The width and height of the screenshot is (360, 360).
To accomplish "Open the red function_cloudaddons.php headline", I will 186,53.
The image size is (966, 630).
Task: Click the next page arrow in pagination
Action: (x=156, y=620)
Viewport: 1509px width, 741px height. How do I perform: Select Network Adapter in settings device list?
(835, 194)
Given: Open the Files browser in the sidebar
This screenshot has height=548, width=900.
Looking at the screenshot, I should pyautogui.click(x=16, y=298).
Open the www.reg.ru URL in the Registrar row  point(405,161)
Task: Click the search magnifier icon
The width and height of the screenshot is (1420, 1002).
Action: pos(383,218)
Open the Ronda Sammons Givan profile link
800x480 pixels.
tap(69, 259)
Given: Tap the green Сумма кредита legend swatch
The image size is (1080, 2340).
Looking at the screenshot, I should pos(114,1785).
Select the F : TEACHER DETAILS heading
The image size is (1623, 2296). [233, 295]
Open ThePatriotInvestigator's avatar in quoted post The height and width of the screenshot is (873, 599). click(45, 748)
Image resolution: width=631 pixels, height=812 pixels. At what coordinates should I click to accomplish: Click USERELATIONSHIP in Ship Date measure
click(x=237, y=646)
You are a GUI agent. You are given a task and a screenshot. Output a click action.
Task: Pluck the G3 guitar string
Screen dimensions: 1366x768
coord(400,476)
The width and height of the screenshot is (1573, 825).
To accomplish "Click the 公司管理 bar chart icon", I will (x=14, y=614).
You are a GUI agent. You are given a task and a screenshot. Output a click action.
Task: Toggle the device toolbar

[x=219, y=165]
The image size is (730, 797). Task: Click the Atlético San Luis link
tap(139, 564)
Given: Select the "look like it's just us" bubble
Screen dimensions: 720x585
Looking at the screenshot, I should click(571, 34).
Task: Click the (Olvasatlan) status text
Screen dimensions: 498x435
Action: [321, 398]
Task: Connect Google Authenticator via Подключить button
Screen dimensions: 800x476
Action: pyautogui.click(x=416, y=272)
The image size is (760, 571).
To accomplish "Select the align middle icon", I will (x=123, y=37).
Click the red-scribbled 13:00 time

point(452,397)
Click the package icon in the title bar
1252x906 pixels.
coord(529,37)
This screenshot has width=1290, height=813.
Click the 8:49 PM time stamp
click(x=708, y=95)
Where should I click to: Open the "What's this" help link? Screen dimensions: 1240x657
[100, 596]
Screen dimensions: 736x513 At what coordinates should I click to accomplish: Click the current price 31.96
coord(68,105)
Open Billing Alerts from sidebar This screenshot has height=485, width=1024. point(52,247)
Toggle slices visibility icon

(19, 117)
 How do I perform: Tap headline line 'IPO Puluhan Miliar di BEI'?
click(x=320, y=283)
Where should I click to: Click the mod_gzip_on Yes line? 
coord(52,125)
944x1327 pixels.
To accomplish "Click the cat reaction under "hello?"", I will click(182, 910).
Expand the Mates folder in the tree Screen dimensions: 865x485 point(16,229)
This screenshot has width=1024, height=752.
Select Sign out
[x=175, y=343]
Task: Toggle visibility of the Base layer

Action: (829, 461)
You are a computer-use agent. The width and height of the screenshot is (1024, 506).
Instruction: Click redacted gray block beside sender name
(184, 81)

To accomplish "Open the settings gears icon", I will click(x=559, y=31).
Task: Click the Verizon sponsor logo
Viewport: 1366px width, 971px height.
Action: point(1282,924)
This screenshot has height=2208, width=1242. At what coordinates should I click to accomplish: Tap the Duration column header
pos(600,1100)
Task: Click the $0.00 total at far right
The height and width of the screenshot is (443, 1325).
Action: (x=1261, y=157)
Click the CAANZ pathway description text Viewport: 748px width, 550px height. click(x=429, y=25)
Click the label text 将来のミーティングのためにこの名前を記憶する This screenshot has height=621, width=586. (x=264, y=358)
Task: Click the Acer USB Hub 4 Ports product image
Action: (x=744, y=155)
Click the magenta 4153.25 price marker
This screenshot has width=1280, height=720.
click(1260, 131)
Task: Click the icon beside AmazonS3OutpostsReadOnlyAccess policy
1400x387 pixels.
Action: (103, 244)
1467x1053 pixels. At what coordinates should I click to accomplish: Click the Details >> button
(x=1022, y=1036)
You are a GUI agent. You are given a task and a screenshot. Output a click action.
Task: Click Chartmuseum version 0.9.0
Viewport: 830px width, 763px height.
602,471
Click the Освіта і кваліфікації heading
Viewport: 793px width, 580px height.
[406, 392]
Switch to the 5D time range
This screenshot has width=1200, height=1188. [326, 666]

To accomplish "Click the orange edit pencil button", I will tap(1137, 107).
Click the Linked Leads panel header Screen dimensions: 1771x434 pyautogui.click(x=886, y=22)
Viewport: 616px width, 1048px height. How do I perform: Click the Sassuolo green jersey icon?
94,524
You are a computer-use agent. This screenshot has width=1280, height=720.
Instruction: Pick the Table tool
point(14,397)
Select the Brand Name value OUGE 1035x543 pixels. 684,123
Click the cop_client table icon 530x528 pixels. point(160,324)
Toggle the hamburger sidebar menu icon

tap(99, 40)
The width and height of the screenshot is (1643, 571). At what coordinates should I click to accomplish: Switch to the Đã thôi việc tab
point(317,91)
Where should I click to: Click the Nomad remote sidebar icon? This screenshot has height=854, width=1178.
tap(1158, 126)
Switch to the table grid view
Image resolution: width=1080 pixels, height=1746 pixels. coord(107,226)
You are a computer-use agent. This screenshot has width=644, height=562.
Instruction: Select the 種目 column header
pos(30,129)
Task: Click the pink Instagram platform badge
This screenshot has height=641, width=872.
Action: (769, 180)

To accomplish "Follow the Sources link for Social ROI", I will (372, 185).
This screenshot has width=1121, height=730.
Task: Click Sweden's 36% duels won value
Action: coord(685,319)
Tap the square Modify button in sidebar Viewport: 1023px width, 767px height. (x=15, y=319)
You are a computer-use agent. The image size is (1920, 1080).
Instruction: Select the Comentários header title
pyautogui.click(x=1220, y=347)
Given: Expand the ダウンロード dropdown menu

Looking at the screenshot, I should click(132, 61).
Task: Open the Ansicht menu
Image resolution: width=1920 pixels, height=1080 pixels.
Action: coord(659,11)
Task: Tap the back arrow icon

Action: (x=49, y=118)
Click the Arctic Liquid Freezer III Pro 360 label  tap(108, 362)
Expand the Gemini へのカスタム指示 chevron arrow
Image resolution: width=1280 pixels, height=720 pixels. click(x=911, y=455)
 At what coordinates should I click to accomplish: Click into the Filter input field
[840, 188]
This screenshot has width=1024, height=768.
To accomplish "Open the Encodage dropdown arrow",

#### [WHAT IS EXPECTED]
After reading the listing, copy all of it out exactly.

#### [YOUR SOLUTION]
The width and height of the screenshot is (360, 360).
To accomplish "Open the red function_cloudaddons.php headline", I will 186,53.
The image size is (966, 630).
Task: Click the next page arrow in pagination
Action: (x=156, y=620)
Viewport: 1509px width, 741px height. How do I perform: Select Network Adapter in settings device list?
(835, 194)
Given: Open the Files browser in the sidebar
This screenshot has height=548, width=900.
Looking at the screenshot, I should pyautogui.click(x=16, y=298).
Open the www.reg.ru URL in the Registrar row  point(405,161)
Task: Click the search magnifier icon
The width and height of the screenshot is (1420, 1002).
Action: pos(383,218)
Open the Ronda Sammons Givan profile link
800x480 pixels.
tap(69, 259)
Given: Tap the green Сумма кредита legend swatch
The image size is (1080, 2340).
Looking at the screenshot, I should pos(114,1785).
Select the F : TEACHER DETAILS heading
The image size is (1623, 2296). [233, 295]
Open ThePatriotInvestigator's avatar in quoted post The height and width of the screenshot is (873, 599). click(45, 748)
Image resolution: width=631 pixels, height=812 pixels. At what coordinates should I click to accomplish: Click USERELATIONSHIP in Ship Date measure
click(x=237, y=646)
You are a GUI agent. You are given a task and a screenshot. Output a click action.
Task: Pluck the G3 guitar string
Screen dimensions: 1366x768
coord(400,476)
The width and height of the screenshot is (1573, 825).
To accomplish "Click the 公司管理 bar chart icon", I will (x=14, y=614).
You are a GUI agent. You are given a task and a screenshot. Output a click action.
Task: Toggle the device toolbar

[x=219, y=165]
The image size is (730, 797). Task: Click the Atlético San Luis link
tap(139, 564)
Given: Select the "look like it's just us" bubble
Screen dimensions: 720x585
Looking at the screenshot, I should click(571, 34).
Task: Click the (Olvasatlan) status text
Screen dimensions: 498x435
Action: [321, 398]
Task: Connect Google Authenticator via Подключить button
Screen dimensions: 800x476
Action: pyautogui.click(x=416, y=272)
The image size is (760, 571).
To accomplish "Select the align middle icon", I will (x=123, y=37).
Click the red-scribbled 13:00 time

point(452,397)
Click the package icon in the title bar
1252x906 pixels.
coord(529,37)
This screenshot has width=1290, height=813.
Click the 8:49 PM time stamp
click(x=708, y=95)
Where should I click to: Open the "What's this" help link? Screen dimensions: 1240x657
[100, 596]
Screen dimensions: 736x513 At what coordinates should I click to accomplish: Click the current price 31.96
coord(68,105)
Open Billing Alerts from sidebar This screenshot has height=485, width=1024. point(52,247)
Toggle slices visibility icon

(19, 117)
 How do I perform: Tap headline line 'IPO Puluhan Miliar di BEI'?
click(x=320, y=283)
Where should I click to: Click the mod_gzip_on Yes line? 
coord(52,125)
944x1327 pixels.
To accomplish "Click the cat reaction under "hello?"", I will click(182, 910).
Expand the Mates folder in the tree Screen dimensions: 865x485 point(16,229)
This screenshot has width=1024, height=752.
Select Sign out
[x=175, y=343]
Task: Toggle visibility of the Base layer

Action: (829, 461)
You are a computer-use agent. The width and height of the screenshot is (1024, 506).
Instruction: Click redacted gray block beside sender name
(184, 81)

To accomplish "Open the settings gears icon", I will click(x=559, y=31).
Task: Click the Verizon sponsor logo
Viewport: 1366px width, 971px height.
Action: point(1282,924)
This screenshot has height=2208, width=1242. At what coordinates should I click to accomplish: Tap the Duration column header
pos(600,1100)
Task: Click the $0.00 total at far right
The height and width of the screenshot is (443, 1325).
Action: (x=1261, y=157)
Click the CAANZ pathway description text Viewport: 748px width, 550px height. click(x=429, y=25)
Click the label text 将来のミーティングのためにこの名前を記憶する This screenshot has height=621, width=586. (x=264, y=358)
Task: Click the Acer USB Hub 4 Ports product image
Action: (x=744, y=155)
Click the magenta 4153.25 price marker
This screenshot has width=1280, height=720.
click(1260, 131)
Task: Click the icon beside AmazonS3OutpostsReadOnlyAccess policy
1400x387 pixels.
Action: (103, 244)
1467x1053 pixels. At what coordinates should I click to accomplish: Click the Details >> button
(x=1022, y=1036)
You are a GUI agent. You are given a task and a screenshot. Output a click action.
Task: Click Chartmuseum version 0.9.0
Viewport: 830px width, 763px height.
602,471
Click the Освіта і кваліфікації heading
Viewport: 793px width, 580px height.
[406, 392]
Switch to the 5D time range
This screenshot has width=1200, height=1188. [326, 666]

To accomplish "Click the orange edit pencil button", I will tap(1137, 107).
Click the Linked Leads panel header Screen dimensions: 1771x434 pyautogui.click(x=886, y=22)
Viewport: 616px width, 1048px height. How do I perform: Click the Sassuolo green jersey icon?
94,524
You are a computer-use agent. This screenshot has width=1280, height=720.
Instruction: Pick the Table tool
point(14,397)
Select the Brand Name value OUGE 1035x543 pixels. 684,123
Click the cop_client table icon 530x528 pixels. point(160,324)
Toggle the hamburger sidebar menu icon

tap(99, 40)
The width and height of the screenshot is (1643, 571). At what coordinates should I click to accomplish: Switch to the Đã thôi việc tab
point(317,91)
Where should I click to: Click the Nomad remote sidebar icon? This screenshot has height=854, width=1178.
tap(1158, 126)
Switch to the table grid view
Image resolution: width=1080 pixels, height=1746 pixels. coord(107,226)
You are a computer-use agent. This screenshot has width=644, height=562.
Instruction: Select the 種目 column header
pos(30,129)
Task: Click the pink Instagram platform badge
This screenshot has height=641, width=872.
Action: (769, 180)

To accomplish "Follow the Sources link for Social ROI", I will (372, 185).
This screenshot has width=1121, height=730.
Task: Click Sweden's 36% duels won value
Action: coord(685,319)
Tap the square Modify button in sidebar Viewport: 1023px width, 767px height. (x=15, y=319)
You are a computer-use agent. The image size is (1920, 1080).
Instruction: Select the Comentários header title
pyautogui.click(x=1220, y=347)
Given: Expand the ダウンロード dropdown menu

Looking at the screenshot, I should click(132, 61).
Task: Open the Ansicht menu
Image resolution: width=1920 pixels, height=1080 pixels.
Action: coord(659,11)
Task: Tap the back arrow icon

Action: (x=49, y=118)
Click the Arctic Liquid Freezer III Pro 360 label  tap(108, 362)
Expand the Gemini へのカスタム指示 chevron arrow
Image resolution: width=1280 pixels, height=720 pixels. click(x=911, y=455)
 At what coordinates should I click to accomplish: Click into the Filter input field
[840, 188]
This screenshot has width=1024, height=768.
To accomplish "Open the Encodage dropdown arrow",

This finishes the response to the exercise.